Data shown ::
>>>
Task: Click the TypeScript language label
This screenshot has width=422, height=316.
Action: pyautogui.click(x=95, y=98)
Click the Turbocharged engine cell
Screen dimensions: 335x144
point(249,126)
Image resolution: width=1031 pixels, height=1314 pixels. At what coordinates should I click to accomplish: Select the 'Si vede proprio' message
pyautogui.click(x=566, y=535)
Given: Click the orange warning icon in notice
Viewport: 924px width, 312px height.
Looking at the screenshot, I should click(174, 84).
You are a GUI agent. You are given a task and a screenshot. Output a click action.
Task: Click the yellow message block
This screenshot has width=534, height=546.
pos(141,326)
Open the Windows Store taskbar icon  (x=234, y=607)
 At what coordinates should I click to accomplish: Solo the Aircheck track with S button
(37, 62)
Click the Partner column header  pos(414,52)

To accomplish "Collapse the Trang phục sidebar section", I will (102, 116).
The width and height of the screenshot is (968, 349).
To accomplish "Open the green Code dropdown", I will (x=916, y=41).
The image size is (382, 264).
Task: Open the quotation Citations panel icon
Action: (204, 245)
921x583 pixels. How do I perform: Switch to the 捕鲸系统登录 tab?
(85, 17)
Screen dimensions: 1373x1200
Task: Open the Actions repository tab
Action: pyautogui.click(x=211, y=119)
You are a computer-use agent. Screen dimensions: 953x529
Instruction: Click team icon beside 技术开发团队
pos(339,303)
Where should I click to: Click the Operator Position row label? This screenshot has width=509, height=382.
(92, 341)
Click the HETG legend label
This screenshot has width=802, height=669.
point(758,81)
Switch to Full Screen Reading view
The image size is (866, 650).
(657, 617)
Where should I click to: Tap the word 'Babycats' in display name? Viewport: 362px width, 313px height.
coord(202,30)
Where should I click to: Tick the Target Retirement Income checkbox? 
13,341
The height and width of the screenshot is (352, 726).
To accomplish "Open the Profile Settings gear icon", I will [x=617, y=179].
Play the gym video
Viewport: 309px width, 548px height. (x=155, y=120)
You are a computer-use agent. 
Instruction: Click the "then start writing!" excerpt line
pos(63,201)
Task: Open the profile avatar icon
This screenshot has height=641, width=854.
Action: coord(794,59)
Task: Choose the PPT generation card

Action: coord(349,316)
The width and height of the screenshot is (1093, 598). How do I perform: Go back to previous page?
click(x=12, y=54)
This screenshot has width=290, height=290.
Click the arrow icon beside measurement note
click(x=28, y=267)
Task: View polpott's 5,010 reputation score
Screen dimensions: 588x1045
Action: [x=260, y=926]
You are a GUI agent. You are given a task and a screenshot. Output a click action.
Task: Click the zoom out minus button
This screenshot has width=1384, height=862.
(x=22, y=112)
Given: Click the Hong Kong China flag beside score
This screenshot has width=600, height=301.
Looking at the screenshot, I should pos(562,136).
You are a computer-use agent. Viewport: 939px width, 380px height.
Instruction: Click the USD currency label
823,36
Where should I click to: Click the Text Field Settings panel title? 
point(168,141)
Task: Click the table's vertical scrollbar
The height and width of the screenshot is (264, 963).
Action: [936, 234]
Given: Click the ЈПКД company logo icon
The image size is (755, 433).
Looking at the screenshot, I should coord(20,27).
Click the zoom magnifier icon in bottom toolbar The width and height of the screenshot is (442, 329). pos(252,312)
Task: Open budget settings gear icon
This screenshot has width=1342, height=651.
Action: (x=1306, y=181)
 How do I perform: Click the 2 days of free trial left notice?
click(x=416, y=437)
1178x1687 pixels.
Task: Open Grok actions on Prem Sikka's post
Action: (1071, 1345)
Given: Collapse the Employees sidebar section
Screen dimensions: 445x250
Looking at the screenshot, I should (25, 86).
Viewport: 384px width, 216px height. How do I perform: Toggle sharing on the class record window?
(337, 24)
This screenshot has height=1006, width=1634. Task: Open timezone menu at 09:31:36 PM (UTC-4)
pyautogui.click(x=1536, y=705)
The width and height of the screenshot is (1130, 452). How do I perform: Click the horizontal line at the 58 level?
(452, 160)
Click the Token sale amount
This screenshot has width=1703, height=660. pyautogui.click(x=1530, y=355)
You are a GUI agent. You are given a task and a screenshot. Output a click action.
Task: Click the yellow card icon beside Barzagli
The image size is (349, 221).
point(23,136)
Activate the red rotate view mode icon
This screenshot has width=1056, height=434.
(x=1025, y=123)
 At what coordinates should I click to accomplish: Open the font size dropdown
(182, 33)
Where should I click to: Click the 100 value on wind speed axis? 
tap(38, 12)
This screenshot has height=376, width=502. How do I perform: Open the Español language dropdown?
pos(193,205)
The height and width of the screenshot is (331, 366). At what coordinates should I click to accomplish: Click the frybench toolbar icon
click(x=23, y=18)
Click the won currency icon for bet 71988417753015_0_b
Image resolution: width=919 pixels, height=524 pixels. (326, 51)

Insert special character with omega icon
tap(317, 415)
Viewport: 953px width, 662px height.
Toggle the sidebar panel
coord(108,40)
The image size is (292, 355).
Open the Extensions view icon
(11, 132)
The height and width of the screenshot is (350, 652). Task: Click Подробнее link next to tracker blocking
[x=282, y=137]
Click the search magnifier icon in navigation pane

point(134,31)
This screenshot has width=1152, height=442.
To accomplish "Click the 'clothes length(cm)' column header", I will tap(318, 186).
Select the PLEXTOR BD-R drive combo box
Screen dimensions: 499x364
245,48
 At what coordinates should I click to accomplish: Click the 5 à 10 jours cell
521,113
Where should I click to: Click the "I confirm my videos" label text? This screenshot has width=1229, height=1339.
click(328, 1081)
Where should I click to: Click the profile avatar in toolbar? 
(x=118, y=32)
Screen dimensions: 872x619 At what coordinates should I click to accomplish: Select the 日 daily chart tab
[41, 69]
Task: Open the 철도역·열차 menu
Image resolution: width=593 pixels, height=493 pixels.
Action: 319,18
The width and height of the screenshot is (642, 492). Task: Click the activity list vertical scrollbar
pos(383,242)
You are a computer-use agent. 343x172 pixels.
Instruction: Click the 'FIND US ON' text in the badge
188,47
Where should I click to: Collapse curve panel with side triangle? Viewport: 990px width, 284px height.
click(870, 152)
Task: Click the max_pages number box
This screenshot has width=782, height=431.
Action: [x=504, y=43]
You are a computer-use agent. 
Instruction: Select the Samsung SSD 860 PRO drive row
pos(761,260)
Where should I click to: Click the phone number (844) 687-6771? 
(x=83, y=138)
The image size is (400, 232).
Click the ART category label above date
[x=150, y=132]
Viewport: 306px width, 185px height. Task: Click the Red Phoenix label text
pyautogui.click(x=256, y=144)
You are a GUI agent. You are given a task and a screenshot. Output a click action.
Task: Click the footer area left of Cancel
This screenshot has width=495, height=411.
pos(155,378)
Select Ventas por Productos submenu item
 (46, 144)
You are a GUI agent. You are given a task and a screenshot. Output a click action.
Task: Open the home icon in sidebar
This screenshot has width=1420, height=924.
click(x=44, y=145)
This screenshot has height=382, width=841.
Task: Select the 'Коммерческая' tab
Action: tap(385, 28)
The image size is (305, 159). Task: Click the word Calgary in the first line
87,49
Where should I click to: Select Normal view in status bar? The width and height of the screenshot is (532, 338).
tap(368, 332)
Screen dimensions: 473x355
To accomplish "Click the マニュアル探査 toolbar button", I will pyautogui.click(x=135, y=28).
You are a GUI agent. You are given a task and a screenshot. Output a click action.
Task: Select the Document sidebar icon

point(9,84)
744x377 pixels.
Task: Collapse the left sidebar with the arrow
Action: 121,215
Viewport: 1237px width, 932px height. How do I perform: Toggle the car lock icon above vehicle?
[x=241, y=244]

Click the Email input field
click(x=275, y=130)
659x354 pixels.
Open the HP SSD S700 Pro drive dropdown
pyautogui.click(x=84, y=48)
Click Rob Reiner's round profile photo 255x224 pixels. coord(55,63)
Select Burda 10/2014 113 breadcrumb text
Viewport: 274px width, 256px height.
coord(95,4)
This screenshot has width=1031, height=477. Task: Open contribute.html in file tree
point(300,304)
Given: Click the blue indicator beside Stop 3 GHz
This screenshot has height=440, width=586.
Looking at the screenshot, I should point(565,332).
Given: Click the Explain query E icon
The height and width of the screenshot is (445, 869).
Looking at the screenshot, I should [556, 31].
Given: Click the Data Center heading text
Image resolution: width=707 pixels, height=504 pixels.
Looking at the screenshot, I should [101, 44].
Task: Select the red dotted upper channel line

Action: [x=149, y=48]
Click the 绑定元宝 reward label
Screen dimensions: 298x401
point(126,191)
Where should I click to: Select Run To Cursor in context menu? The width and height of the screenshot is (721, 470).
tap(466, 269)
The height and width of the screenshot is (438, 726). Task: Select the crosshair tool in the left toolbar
<<<
Directions for this task :: Retype only the stretch of lines above starting at the one with "Where should I click to: Tick" and stopping at the one with "Task: View polpott's 5,010 reputation score", exactly as written, with both kept.

Response box ::
Where should I click to: Tick the Target Retirement Income checkbox? 
13,341
The height and width of the screenshot is (352, 726).
To accomplish "Open the Profile Settings gear icon", I will [x=617, y=179].
Play the gym video
Viewport: 309px width, 548px height. (x=155, y=120)
You are a computer-use agent. 
Instruction: Click the "then start writing!" excerpt line
pos(63,201)
Task: Open the profile avatar icon
This screenshot has height=641, width=854.
Action: coord(794,59)
Task: Choose the PPT generation card

Action: coord(349,316)
The width and height of the screenshot is (1093, 598). How do I perform: Go back to previous page?
click(x=12, y=54)
This screenshot has width=290, height=290.
Click the arrow icon beside measurement note
click(x=28, y=267)
Task: View polpott's 5,010 reputation score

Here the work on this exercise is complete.